ROS Regression: Integrating Regularization with Optimal Scaling Regression
2019
We present a methodology for multiple regression analysis that
deals with categorical variables (possibly mixed with continuous ones), in
combination with regularization, variable selection and high-dimensional
data (P N). Regularization and optimal scaling (OS) are two important
extensions of ordinary least squares regression (OLS) that will be combined
in this paper. There are two data analytic situations for which optimal scaling
was developed. One is the analysis of categorical data, and the other
the need for transformations because of nonlinear relationships between predictors
and outcome. Optimal scaling of categorical data finds quantifications
for the categories, both for the predictors and for the outcome variables,
that are optimal for the regression model in the sense that they maximize
the multiple correlation. When nonlinear relationships exist, nonlinear
transformation of predictors and outcome maximize the multiple correlation
in the same way. We will consider a variety of transformation types; typically
we use step functions for categorical variables, and smooth (spline)

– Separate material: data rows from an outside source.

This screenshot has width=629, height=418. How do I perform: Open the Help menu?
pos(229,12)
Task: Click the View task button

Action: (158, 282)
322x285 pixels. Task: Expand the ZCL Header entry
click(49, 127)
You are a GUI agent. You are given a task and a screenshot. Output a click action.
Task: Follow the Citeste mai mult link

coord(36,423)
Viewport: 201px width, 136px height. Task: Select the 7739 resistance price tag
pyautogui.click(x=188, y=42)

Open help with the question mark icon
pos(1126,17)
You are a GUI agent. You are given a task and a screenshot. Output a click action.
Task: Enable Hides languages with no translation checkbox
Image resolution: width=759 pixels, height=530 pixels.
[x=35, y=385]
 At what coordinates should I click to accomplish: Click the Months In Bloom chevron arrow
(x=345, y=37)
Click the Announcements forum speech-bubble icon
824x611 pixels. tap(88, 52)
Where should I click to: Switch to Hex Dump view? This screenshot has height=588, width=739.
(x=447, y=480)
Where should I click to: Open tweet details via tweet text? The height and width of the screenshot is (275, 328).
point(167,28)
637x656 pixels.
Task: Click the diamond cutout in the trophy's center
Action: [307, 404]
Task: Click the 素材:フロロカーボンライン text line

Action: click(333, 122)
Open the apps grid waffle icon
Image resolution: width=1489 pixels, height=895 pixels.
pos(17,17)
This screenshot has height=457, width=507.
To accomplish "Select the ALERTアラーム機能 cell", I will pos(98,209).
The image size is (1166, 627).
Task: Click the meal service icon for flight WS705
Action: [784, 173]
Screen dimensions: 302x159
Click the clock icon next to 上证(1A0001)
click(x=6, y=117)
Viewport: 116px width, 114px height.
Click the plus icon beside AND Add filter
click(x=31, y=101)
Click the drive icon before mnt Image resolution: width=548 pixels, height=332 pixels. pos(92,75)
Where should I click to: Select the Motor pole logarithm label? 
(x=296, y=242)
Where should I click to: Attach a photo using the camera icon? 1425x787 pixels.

functions for continuous variables. Both types of functions can be restricted
to be monotonic, preserving the ordinal information in the data. In combination
with optimal scaling, three popular regularization methods will be
considered: Ridge regression, the Lasso and the Elastic Net. The resulting
method will be called ROS Regression (Regularized Optimal Scaling Regression).
The OS algorithm provides straightforward and efficient estimation
of the regularized regression coefficients, automatically gives the Group
Lasso and Blockwise Sparse Regression, and extends them by the possibility
to maintain ordinal properties in the data. Extended examples are provided.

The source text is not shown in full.